Le portier numéro 1 de l’équipe, c’est aujourd’hui Yann Sommer. Il a réussi son début de saison avec l’Inter Milan, signant notamment 14 «clean sheet» en 21 matches, toutes compétitions confondues. Qu’est-ce que cela vous inspire ?

«C’est inspirant pour n'importe quel gardien. Yann est une personne que j'adore, aussi en dehors du terrain. C’est vraiment quelqu'un de très humble. En sachant tout ce qu'il a déjà vécu dans sa grande carrière, il arrive à garder les pieds sur terre. Il est toujours ouvert à la discussion, même quand il fait des erreurs. Il ne va jamais pointer du doigt les autres, il va d'abord se concentrer sur lui et chercher à savoir ce qu’il aurait pu mieux faire ou non. En travaillant avec quelqu'un comme lui et en évoluant à ses côtés, tu ne peux qu’apprendre. Tu ne peux que lui dire chapeau quand tu vois sa carrière et de quoi il est encore capable aujourd'hui. C’est juste fantastique, il le mérite. Il a réussi à s'incorporer dans un collectif (de l’Inter) très soudé et déjà très fort, tout en amenant aussi sa touche.»

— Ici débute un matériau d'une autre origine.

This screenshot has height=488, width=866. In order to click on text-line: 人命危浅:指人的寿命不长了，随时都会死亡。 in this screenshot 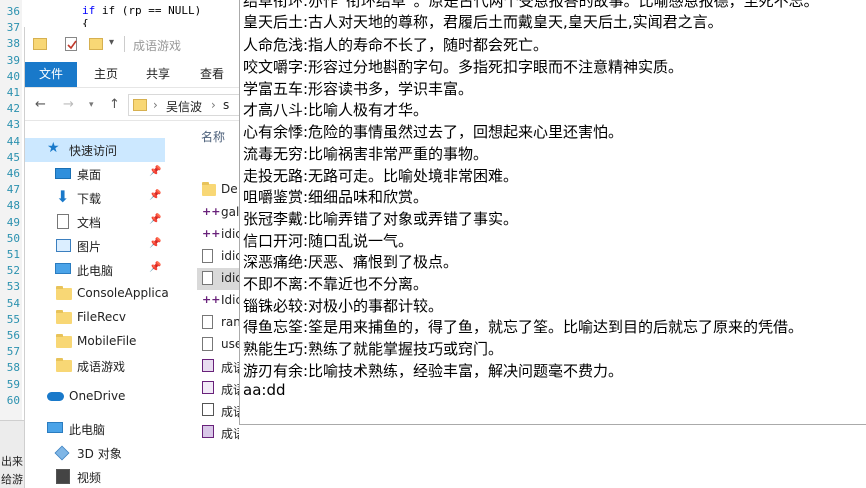, I will do `click(396, 45)`.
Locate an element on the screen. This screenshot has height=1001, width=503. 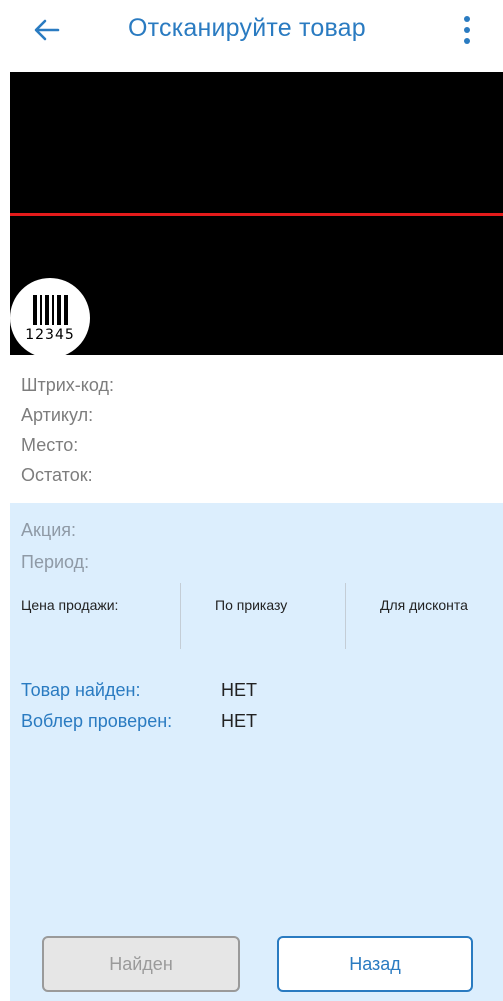
found-status-label: Товар найден: is located at coordinates (81, 690).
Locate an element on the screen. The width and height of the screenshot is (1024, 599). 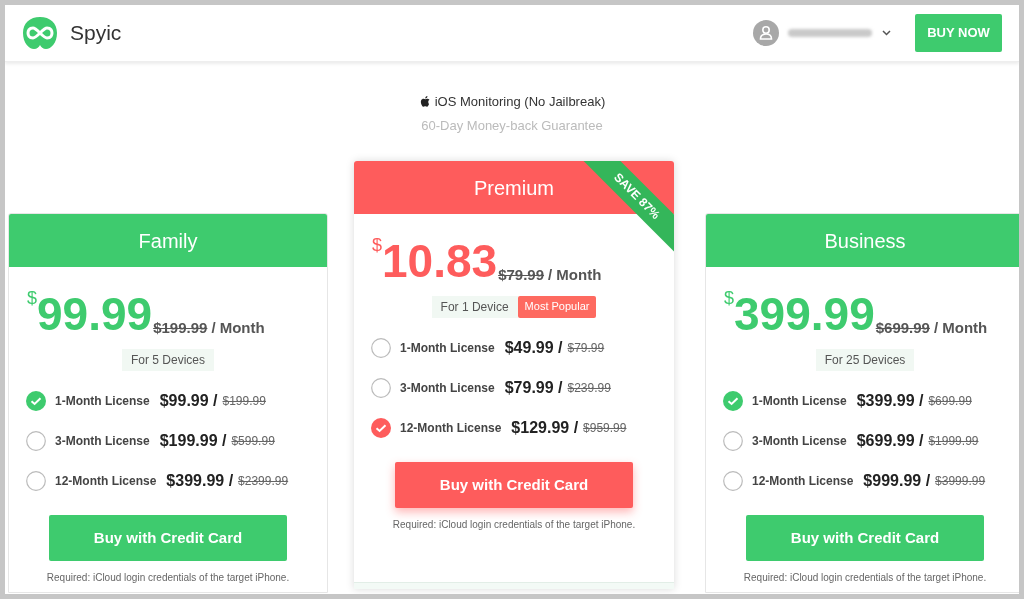
old-price: $3999.99 is located at coordinates (960, 482).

Ambitionnez-vous d’être un jour le gardien numéro 1 de la sélection nationale ? Que faut-il pour dépasser Yann Sommer dans la hiérarchie ?

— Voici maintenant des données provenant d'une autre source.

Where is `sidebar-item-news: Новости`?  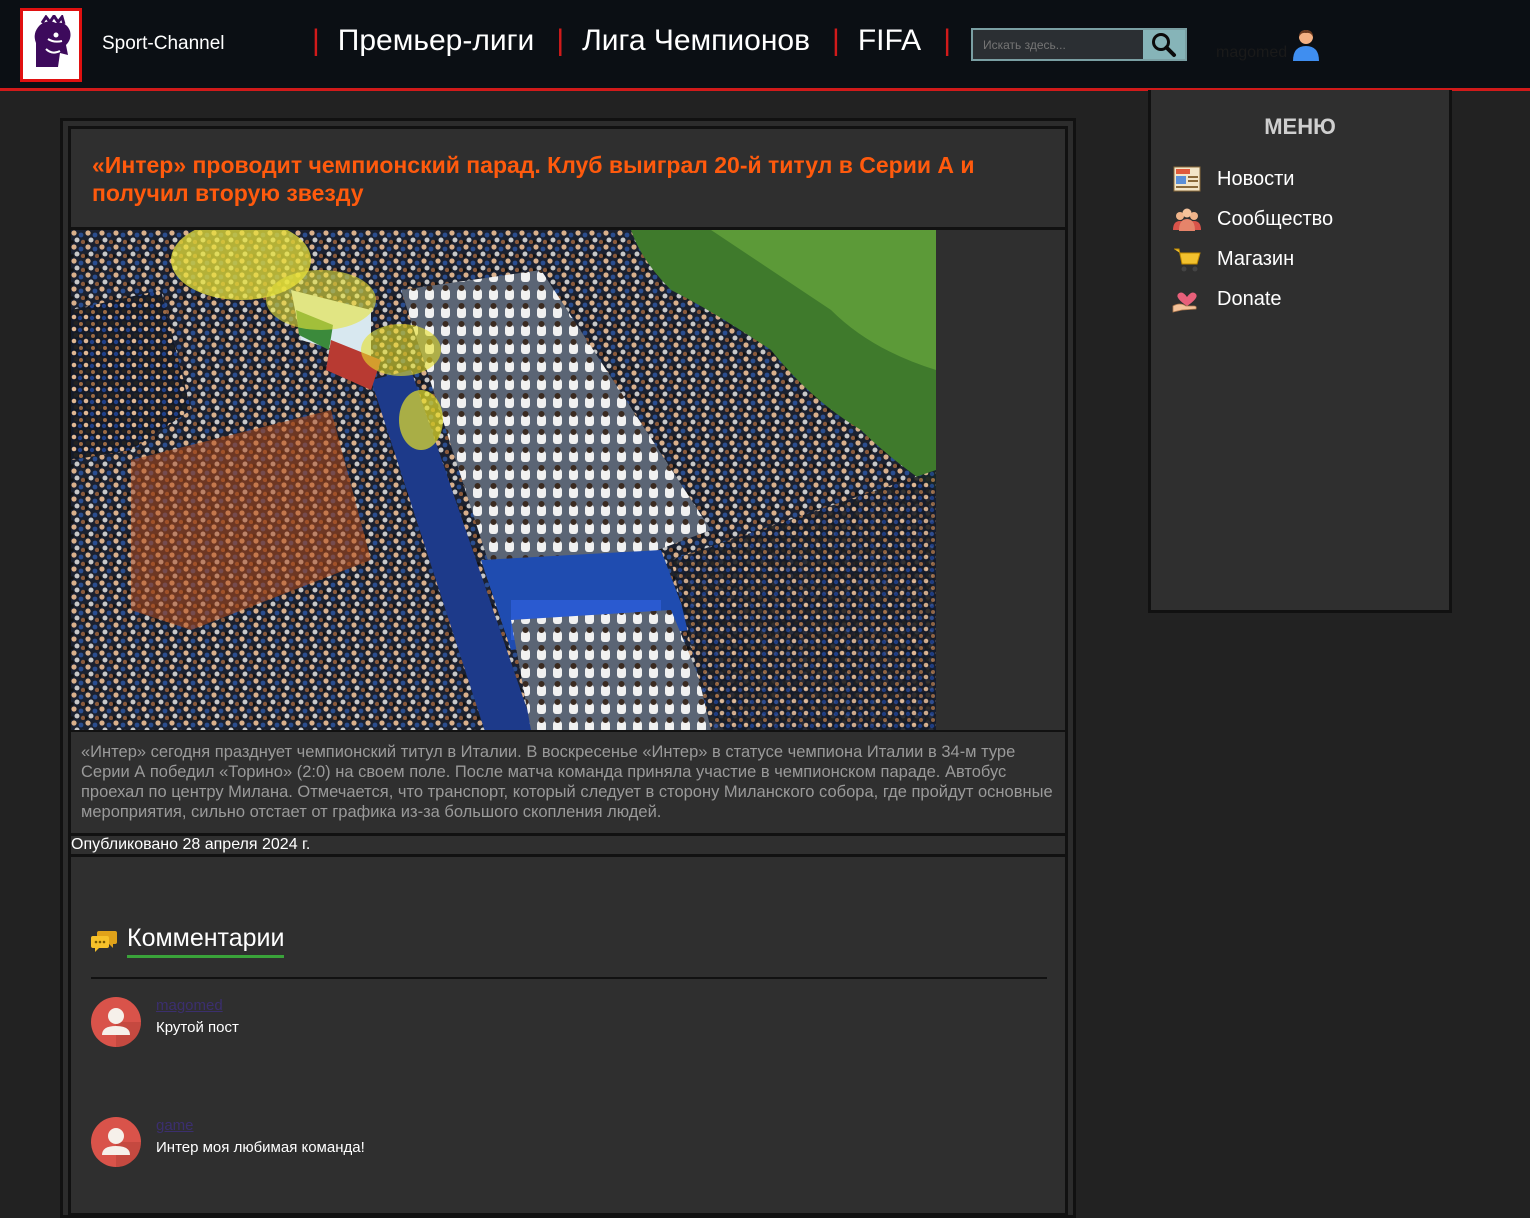 sidebar-item-news: Новости is located at coordinates (1232, 179).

«Il y a une certaine hiérarchie qui est respectée jusqu'à présent, mais tout peut être chamboulé à tout moment. Chacun voudra se battre pour être à l'Euro et pour être, plus tard, le numéro 1 de l'équipe nationale. Je ne vais pas encore parler trop d'avenir, mais c’est sûr que je pense pouvoir m'affirmer comme potentiel numéro 1 en équipe nationale. Mais pour pouvoir aller titiller Yann, je pense qu'il faudra franchir un step en club prochainement. Je suis totalement concentré sur Lorient, focus à faire une très bonne saison et à pouvoir maintenir le club (en Ligue 1), mais c’est certain que j’ai aussi des ambitions personnelles. Pour qu'elles se concrétisent, dont l'équipe suisse fait partie aussi, il faudra passer un step supplémentaire, mais on a encore le temps d'en parler dans un avenir proche.»